Option 1: Load from .env (Recommended)

# Create .env file
DATABASE_URL=postgresql://user:pass@localhost/mydb
OPENAI_API_KEY=sk-...
FAST_MODEL=gpt-4o-mini
READ_ONLY=true
from db_query_agent import DatabaseQueryAgent

# Load everything from .env
agent = DatabaseQueryAgent.from_env()

# Or override specific values
agent = DatabaseQueryAgent.from_env(
    fast_model="gpt-4.1",
    enable_statistics=True
)

Option 2: Direct Configuration

from db_query_agent import DatabaseQueryAgent

# Pass all parameters directly
agent = DatabaseQueryAgent(
    database_url="postgresql://user:pass@localhost/mydb",
    openai_api_key="sk-...",
    fast_model="gpt-4o-mini",
    read_only=True,
    enable_cache=True
)

Query the Database

# Query in natural language (async)
result = await agent.query("How many users signed up last month?")

print(result["natural_response"])
# Output: "245 users signed up last month"

▸ **Data**
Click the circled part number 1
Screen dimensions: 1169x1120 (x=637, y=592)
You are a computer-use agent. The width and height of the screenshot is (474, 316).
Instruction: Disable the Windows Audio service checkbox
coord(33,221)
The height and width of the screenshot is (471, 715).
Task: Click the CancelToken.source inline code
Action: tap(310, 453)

▸ **What you should do**
Copy out the full DatabaseQueryAgent setup text from above, keeping every line and character unchanged.

▸ **Solution to this exercise**
Option 1: Load from .env (Recommended)

# Create .env file
DATABASE_URL=postgresql://user:pass@localhost/mydb
OPENAI_API_KEY=sk-...
FAST_MODEL=gpt-4o-mini
READ_ONLY=true
from db_query_agent import DatabaseQueryAgent

# Load everything from .env
agent = DatabaseQueryAgent.from_env()

# Or override specific values
agent = DatabaseQueryAgent.from_env(
    fast_model="gpt-4.1",
    enable_statistics=True
)

Option 2: Direct Configuration

from db_query_agent import DatabaseQueryAgent

# Pass all parameters directly
agent = DatabaseQueryAgent(
    database_url="postgresql://user:pass@localhost/mydb",
    openai_api_key="sk-...",
    fast_model="gpt-4o-mini",
    read_only=True,
    enable_cache=True
)

Query the Database

# Query in natural language (async)
result = await agent.query("How many users signed up last month?")

print(result["natural_response"])
# Output: "245 users signed up last month"